Residents accuse City of neglect

Sea weed and other objects that have found their way along the coast and have not been cleaned.

The City of Cape Town has confirmed E.coli counts at the mouth of Diep River Estuary are “above recommended limits”, posing an increased health risk to the public.

Suzette Little, the mayoral committee member for area north, said the City had posted warning signs in the area because direct contact with the water “carries increased risk of infection, especially gastroenteritis”.

This comes after residents complained about foul smells and litter in the Lagoon Beach area following winter storm surges.

Lagoon Beach resident Estelle Mathee accused the City of neglecting areas where it felt communities could look after themselves.
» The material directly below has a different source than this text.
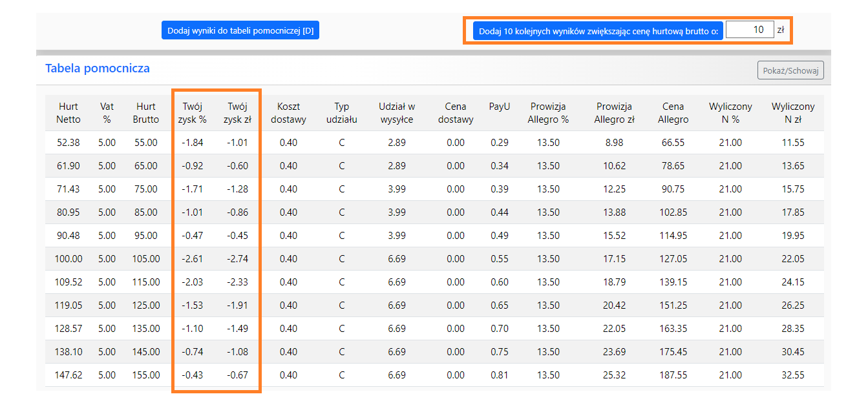
Task: Click the 'Twój zysk zł' column header
Action: pyautogui.click(x=238, y=113)
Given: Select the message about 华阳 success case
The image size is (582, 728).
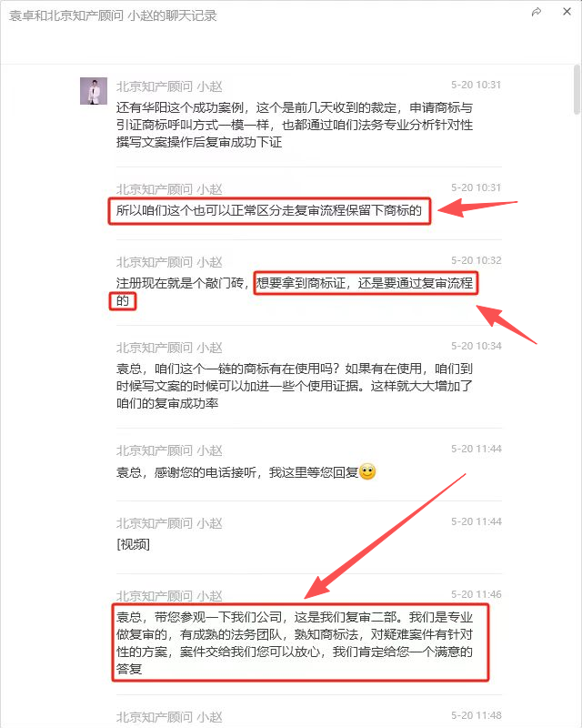Looking at the screenshot, I should pyautogui.click(x=295, y=125).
“I feel that the City doesn’t service the old previously ‘white areas’ the way that they should. They neglect these areas because they feel those people have money but they don’t think about the fact that a lot of these people are retired older citizens and can’t walk around every day trying to pick up the rubbish,” said Ms Mathee.

Earlier this month the Milnerton Central Ratepayers’ Association annual general meeting heard that the E.coli levels were ten times the limit permitted (“Lagoon Beach a dump” Tabletalk July 12).

Ms Little said the City knew of the problems at Lagoon Beach and the complaints from residents.

“Large amounts of litter were washed out to sea and onto the shores of the lagoon via the rivers after recent storms – a normal occurrence after winter rain. This serves as a reminder of the effects of illegal dumping and we appeal to residents and businesses to please work with us to keep our beaches clean.”

The smell was caused by the decomposing kelp that had washed ashore.

Ms Little said the kelp while smelly helped to raise beach levels and slow erosion.

The City had appointed permanent cleansing staff to work in the area seven days a week.

“We have identified the Montague Gardens and Phoenix areas as major contributors to the pollution of the lagoons, and have developed preliminary plans to intercept and treat/divert water from the two main canals serving these areas.

“Implementation will, however, depend on available budget,” said Ms Little.